> RECORD EXCERPTS
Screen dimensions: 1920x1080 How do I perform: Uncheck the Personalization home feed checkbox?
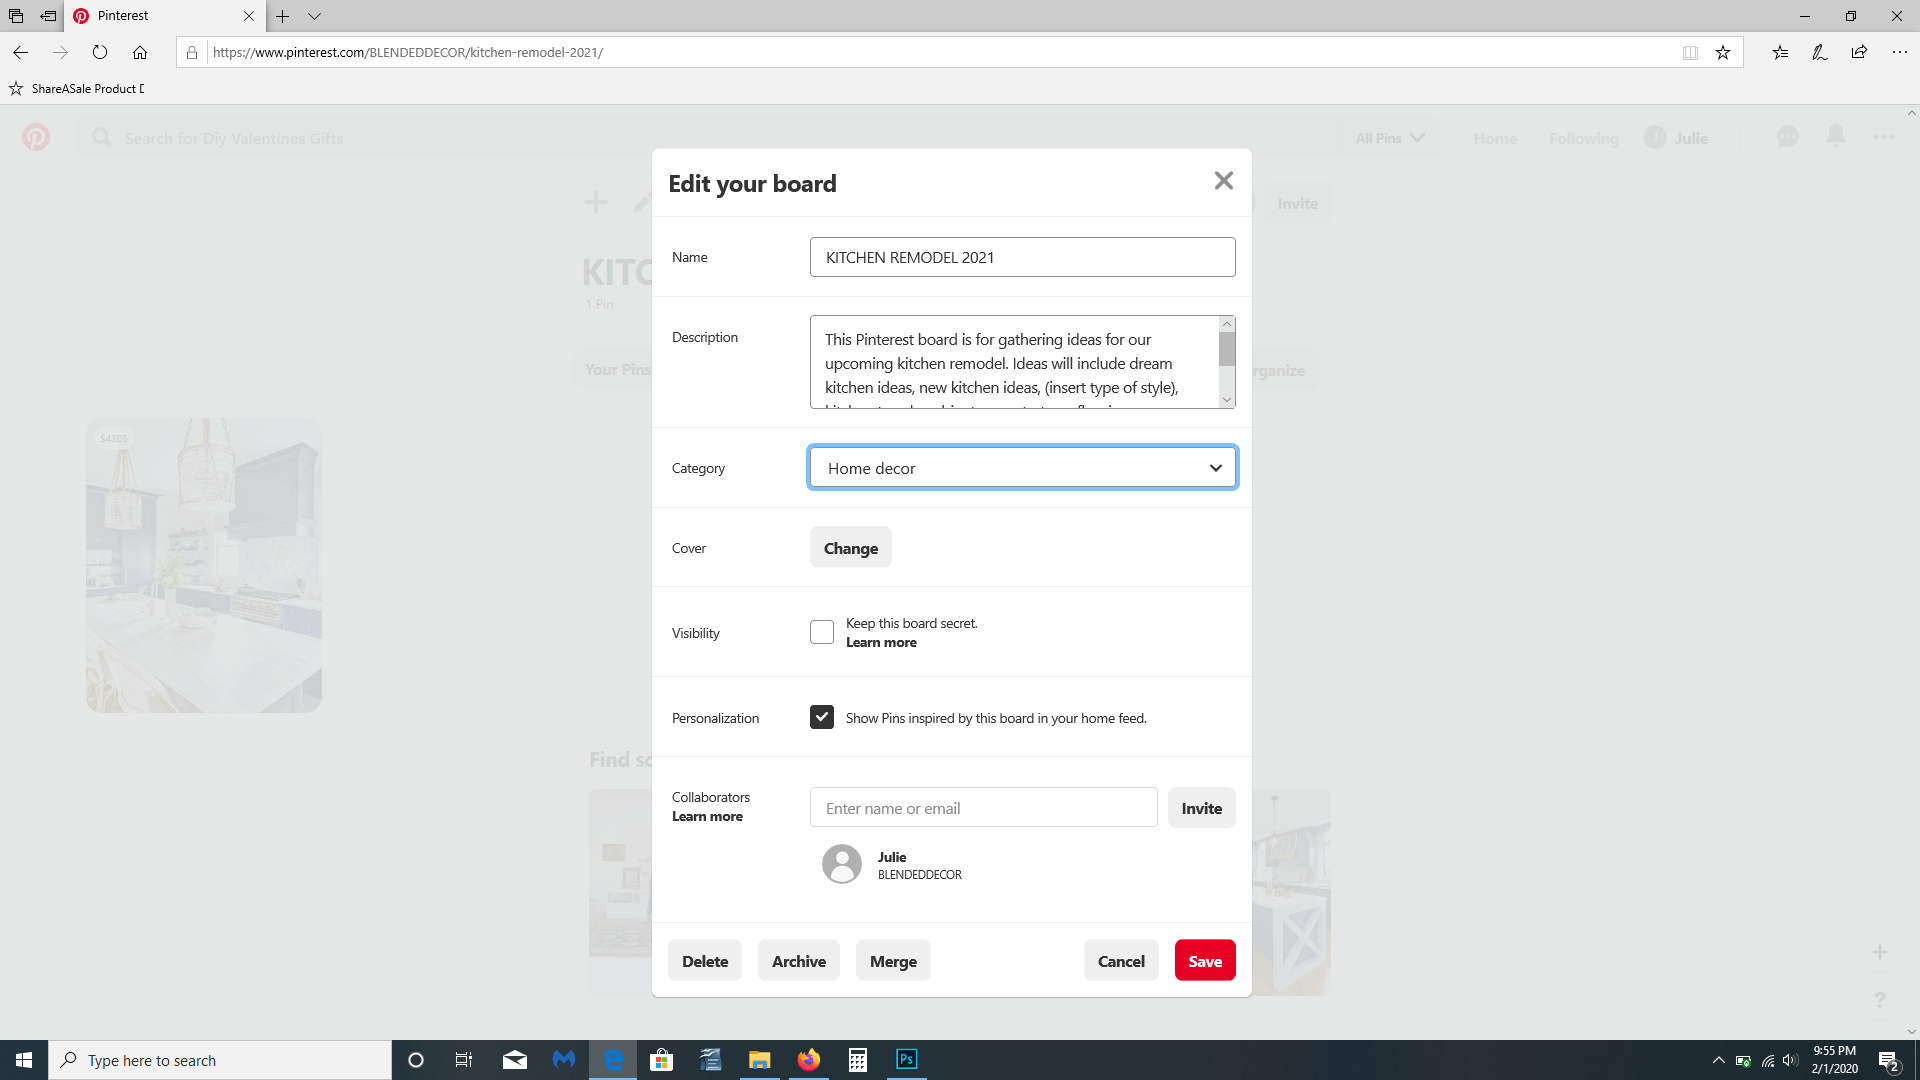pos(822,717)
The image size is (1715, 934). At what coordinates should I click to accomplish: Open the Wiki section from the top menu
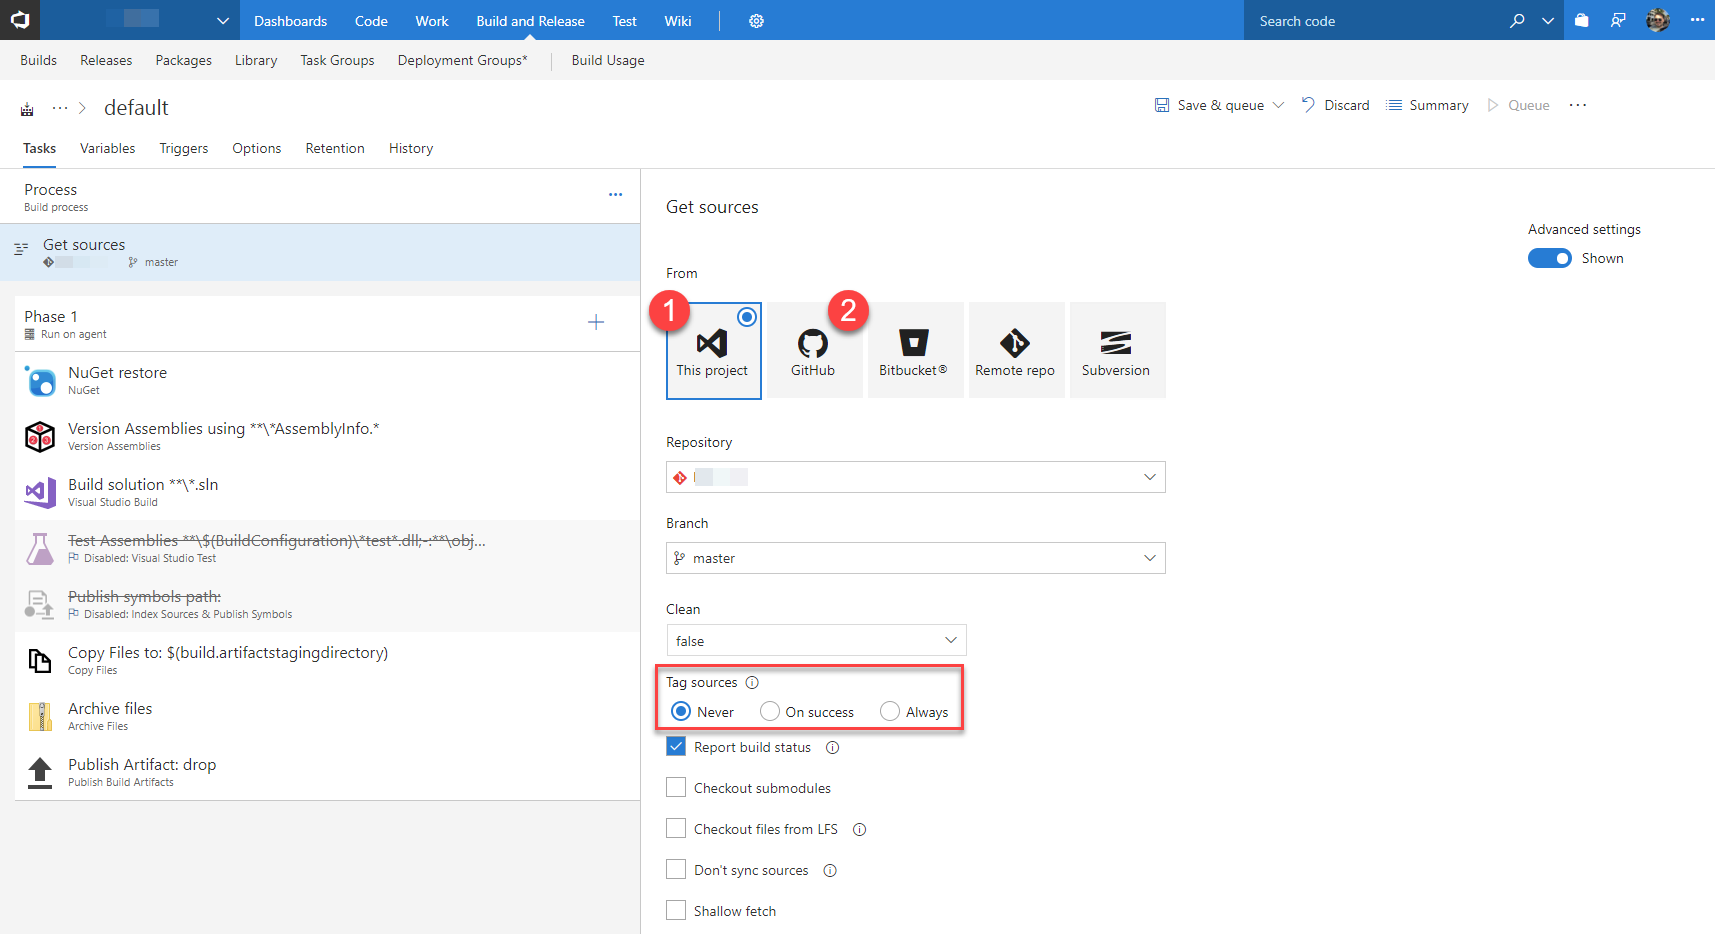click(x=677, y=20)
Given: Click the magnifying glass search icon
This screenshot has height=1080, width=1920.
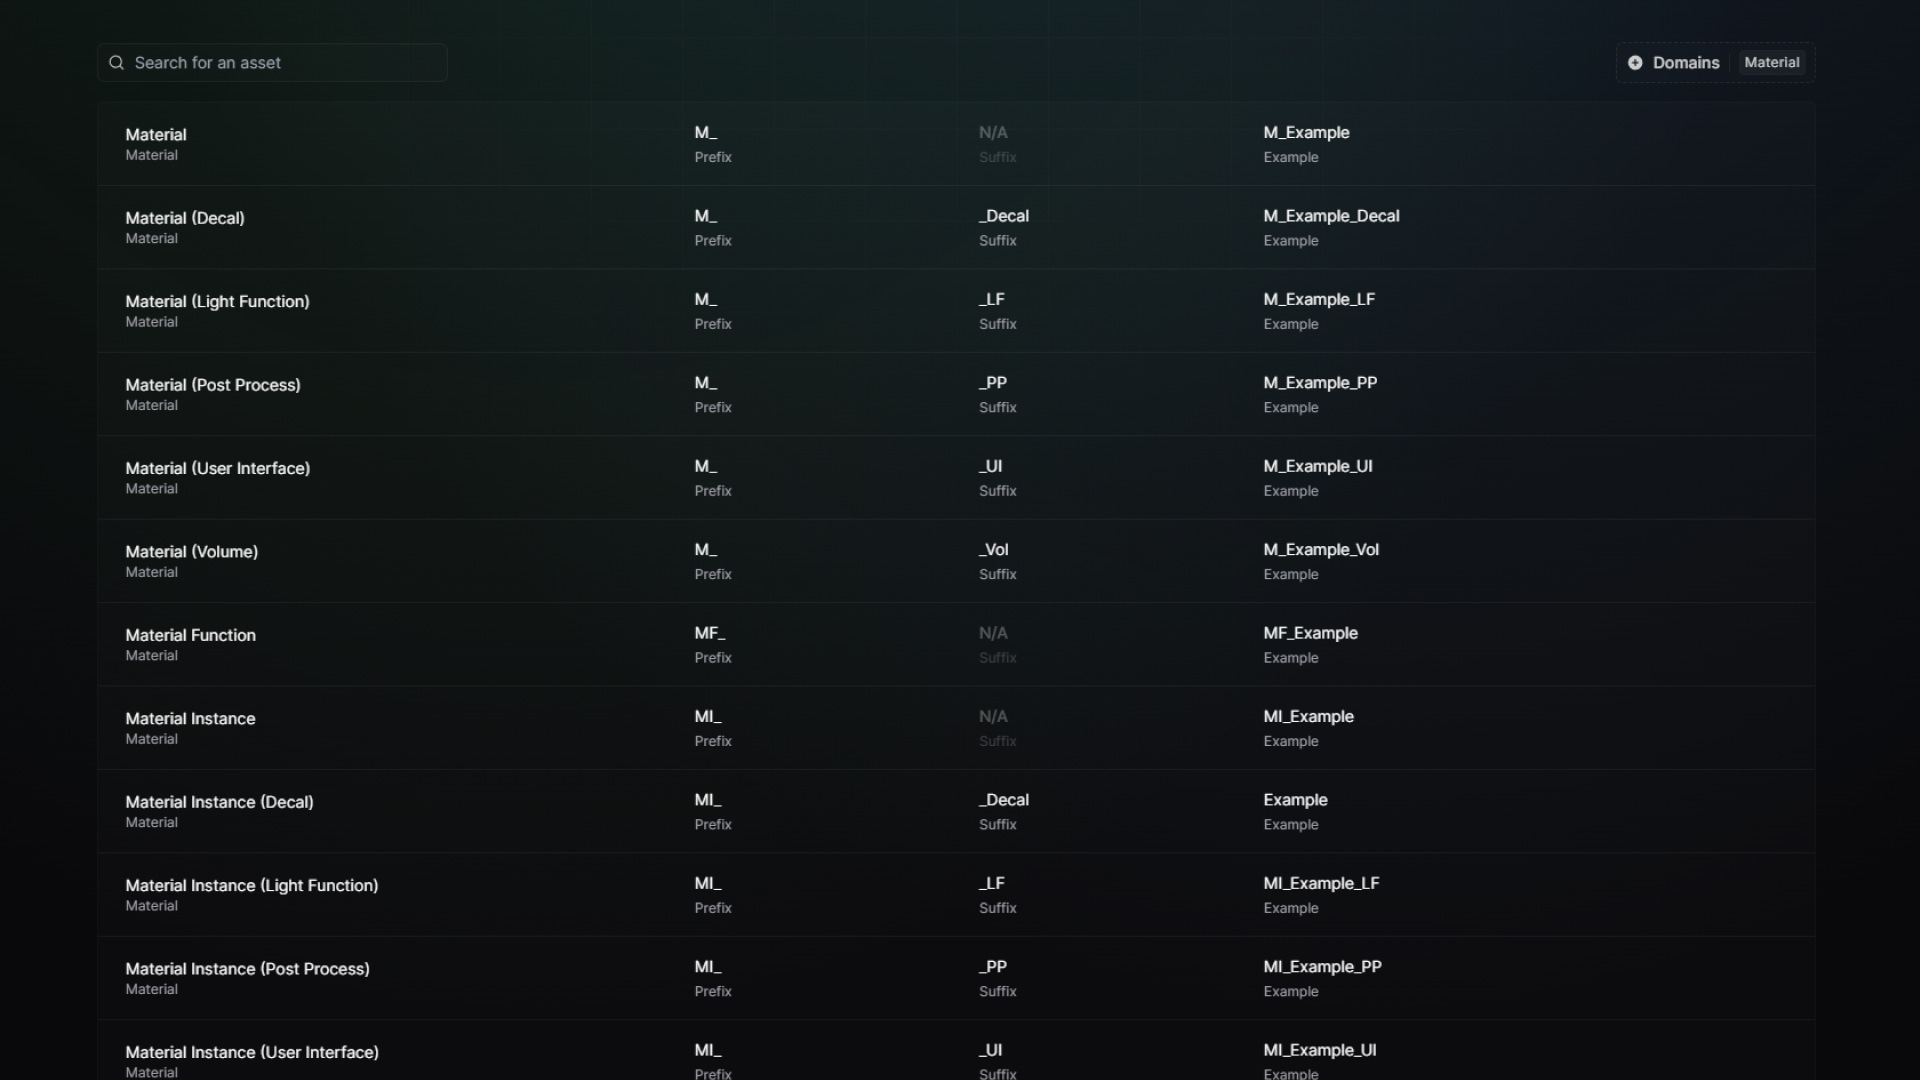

> EXERCISE INSTRUCTIONS
All pictures must be left out. Reproduce exactly the lines from the one containing "The image size" to the final line of the entries.

> YOUR RESPONSE
The image size is (1715, 934). At what coordinates should I click to accomplish: Open the Wiki section from the top menu
click(x=677, y=20)
Given: Click the magnifying glass search icon
This screenshot has height=1080, width=1920.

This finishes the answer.